Best of luck to the remaining few hopefuls stuck with this mini minor tiddler, hope you have a long term hold in mind. (providing they are still around that is) Here's a few snippets--
Last week Alan Greenspan, the nation's financial elder statesman, acknowledged that the Iraq war "is largely about oil." Big Coal is hoping instability in the Middle East will spook Congress into a $10 billion subsidy for 10 or more coal-to-liquid (CTL) plants, to make diesel fuel from coal instead of from oil. Coal-to-liquid (CTL) is Big Coal's best hope for remaining viable, but the chances of success grow dimmer each passing day.
** The Washington Post reported September 4 that, "In July, Citigroup coal analysts downgraded the stocks of coal companies across the board." "Prophesies of a new wave of coal-fired generation have vaporized, while clean coal technologies... remain a decade away, or more," Citigroup said.
** Coal can readily be turned into diesel fuel or jet fuel (though not into gasoline). Reliable coal-to-liquid (CTL) technology was developed in 1925 by German chemists and it provided half of Nazi German's military fuel during World War II. Unfortunately, the German process uses 5 to 7 gallons of water for each gallon of fuel it produces -- and in the U.S. much of the nation's coal lies beneath semi-arid lands in Montana and Wyoming where water is particularly precious.
Worse yet, the German process (known as Fischer-Tropsch) produces twice as much carbon dioxide per unit of energy, compared to diesel made from petroleum. From a global warming perspective, investing in coal-to-liquid plants could be a serious mistake, and Wall Street knows it. CTL plants are having trouble finding financing.
CTL plants are expensive.
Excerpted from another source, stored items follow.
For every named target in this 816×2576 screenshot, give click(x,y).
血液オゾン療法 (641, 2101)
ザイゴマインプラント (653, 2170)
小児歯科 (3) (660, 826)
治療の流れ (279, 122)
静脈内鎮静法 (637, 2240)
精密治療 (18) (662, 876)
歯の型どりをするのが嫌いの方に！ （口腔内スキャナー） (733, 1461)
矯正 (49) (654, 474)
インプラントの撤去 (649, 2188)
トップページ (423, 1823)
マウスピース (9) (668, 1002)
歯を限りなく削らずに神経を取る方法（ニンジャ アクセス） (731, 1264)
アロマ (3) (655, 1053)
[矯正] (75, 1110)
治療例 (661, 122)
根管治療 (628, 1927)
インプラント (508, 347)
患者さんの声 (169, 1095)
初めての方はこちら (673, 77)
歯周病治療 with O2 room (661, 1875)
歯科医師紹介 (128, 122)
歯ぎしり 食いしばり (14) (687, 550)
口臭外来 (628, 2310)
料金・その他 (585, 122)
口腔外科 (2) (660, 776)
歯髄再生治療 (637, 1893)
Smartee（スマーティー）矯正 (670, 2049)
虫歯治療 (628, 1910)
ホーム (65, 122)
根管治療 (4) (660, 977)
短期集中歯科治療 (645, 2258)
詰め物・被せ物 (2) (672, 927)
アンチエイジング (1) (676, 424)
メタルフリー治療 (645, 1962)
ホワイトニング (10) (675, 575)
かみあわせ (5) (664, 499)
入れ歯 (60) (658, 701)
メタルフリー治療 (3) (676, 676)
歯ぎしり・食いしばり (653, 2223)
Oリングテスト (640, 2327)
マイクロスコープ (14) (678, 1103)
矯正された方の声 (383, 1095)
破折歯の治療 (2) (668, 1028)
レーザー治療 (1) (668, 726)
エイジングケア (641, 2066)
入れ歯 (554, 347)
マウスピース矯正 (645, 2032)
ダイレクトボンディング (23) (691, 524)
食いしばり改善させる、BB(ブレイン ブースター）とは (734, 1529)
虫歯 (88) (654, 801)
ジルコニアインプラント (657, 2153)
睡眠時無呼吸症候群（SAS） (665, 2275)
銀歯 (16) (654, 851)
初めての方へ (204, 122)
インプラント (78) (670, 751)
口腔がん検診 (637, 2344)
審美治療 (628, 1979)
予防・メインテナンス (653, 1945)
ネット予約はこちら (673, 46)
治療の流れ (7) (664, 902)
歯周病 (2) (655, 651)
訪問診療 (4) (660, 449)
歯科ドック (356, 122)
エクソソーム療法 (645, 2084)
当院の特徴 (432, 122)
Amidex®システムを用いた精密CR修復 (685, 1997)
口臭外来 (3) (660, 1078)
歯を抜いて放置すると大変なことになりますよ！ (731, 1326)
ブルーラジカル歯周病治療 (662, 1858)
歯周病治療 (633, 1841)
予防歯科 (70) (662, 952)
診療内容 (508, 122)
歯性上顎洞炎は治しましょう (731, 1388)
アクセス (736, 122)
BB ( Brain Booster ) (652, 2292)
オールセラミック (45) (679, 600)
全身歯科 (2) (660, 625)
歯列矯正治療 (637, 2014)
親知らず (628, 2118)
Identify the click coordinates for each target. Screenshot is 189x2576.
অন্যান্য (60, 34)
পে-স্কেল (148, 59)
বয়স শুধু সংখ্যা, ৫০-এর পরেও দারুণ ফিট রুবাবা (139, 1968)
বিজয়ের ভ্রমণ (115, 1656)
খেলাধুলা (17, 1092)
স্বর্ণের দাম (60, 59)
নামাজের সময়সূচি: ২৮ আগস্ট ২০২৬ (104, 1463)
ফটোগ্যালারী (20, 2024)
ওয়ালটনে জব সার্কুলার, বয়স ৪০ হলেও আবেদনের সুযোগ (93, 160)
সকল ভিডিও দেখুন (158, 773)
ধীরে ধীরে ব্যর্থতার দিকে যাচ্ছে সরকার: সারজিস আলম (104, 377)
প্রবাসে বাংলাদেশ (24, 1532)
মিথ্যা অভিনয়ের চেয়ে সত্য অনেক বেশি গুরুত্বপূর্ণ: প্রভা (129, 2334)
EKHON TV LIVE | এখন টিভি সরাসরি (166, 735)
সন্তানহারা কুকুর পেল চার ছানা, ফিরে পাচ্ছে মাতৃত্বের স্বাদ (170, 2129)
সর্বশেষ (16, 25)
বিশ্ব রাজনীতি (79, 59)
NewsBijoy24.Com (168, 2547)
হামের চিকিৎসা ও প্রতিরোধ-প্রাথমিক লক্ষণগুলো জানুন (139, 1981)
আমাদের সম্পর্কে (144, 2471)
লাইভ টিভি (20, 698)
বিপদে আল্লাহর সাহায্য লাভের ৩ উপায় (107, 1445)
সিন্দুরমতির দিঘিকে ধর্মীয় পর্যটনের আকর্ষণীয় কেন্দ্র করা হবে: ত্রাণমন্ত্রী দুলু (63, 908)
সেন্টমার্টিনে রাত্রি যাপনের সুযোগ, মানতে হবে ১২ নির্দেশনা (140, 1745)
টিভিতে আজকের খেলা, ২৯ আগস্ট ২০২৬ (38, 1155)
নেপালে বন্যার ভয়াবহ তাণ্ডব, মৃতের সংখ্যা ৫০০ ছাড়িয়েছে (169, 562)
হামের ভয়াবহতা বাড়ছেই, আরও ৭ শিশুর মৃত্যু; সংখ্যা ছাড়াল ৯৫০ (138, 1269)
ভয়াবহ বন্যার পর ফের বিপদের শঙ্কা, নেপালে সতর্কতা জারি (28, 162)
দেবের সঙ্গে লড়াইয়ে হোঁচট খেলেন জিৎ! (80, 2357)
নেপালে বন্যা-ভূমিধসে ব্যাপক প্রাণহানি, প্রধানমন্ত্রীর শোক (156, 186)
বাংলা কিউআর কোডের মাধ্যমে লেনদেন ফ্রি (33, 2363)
The industry estimates that building an 80,000-barrel-per-day coal-to-liquids refinery would cost $7 to $9 billion, compared with less than $2 billion to build a similar-size petroleum refinery. Despite endless lip service to "free markets," Wall Street investors are not going to gamble such large sums without a substantial return guaranteed by the government. Long-term contracts to sell expensive fuel to the Air Force is what the CTL industry has in mind. Presently the Air Force is prohibited from making contracts longer than 5 years -- so Congress would have to extend that to at least 20 years (and then come up with additional subsidies, loan guarantees, and price supports) to kick-start the CTL industry. In Congress, it is Democrats who are most keen to subsidize the CTL industry, the New York Times reports.
It is apparent that, for the first time in years, Big Coal finds itself on the defensive. At this point, their only hope is a massive federal bailout to jump-start a new industry -- coal-to-liquids, or CTL. CTL is a dirty, expensive, -- and above all, unnecessary -- solution to the nation's need for liquid fuels. This seems like a political fight we can win -- if we can just keep the Democrats in Congress from making a pact with the devil.